┌──

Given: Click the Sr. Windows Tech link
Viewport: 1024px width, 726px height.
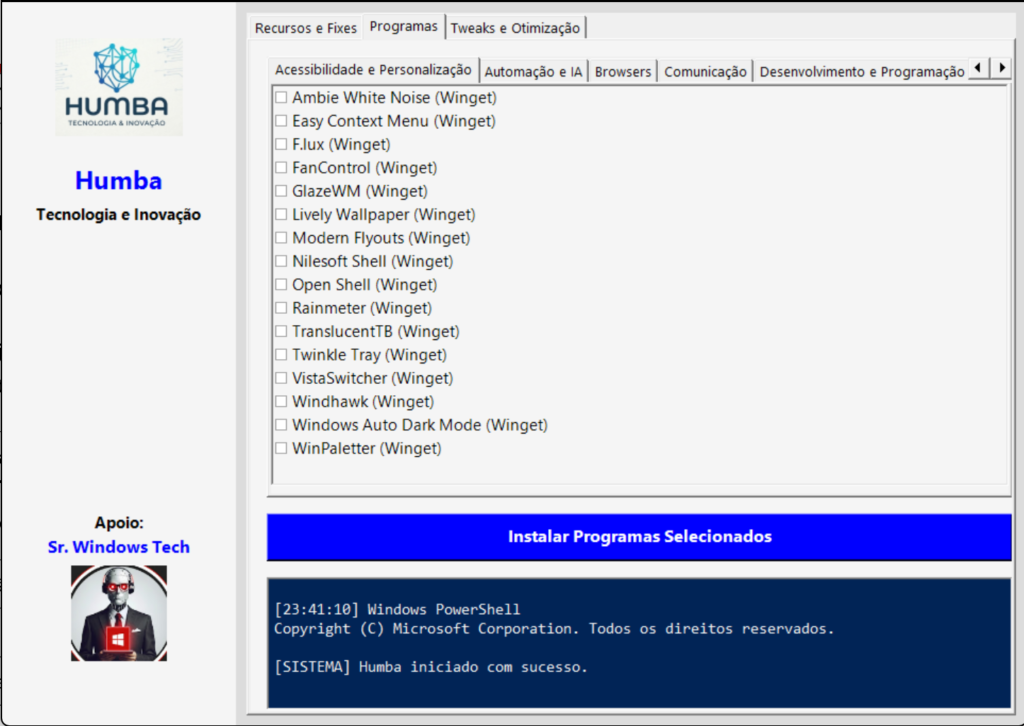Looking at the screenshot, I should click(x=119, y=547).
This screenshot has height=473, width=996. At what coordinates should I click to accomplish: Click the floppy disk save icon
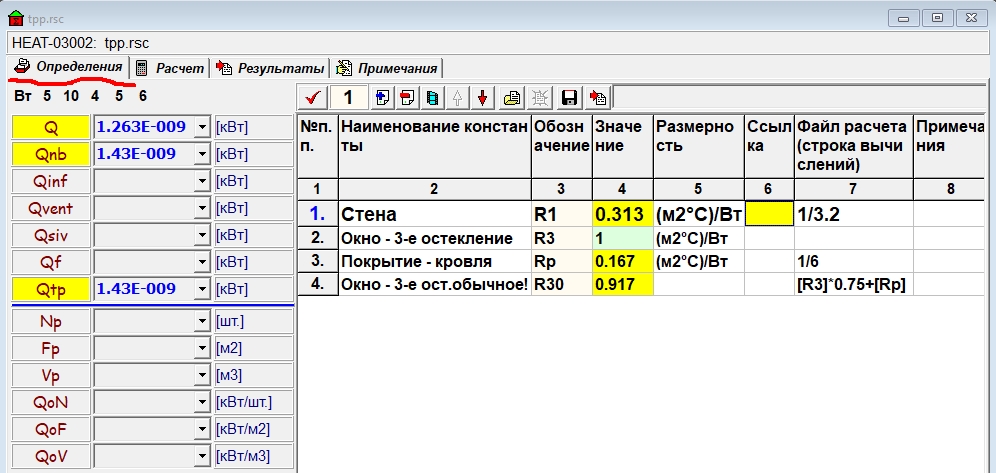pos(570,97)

└──

Activity
Reproduce the lines from the line with "This screenshot has" through the last line of the entries exactly, including both ends and excluding pictures.

Reply
This screenshot has height=473, width=996. At what coordinates should I click to accomplish: Click the floppy disk save icon
pos(570,97)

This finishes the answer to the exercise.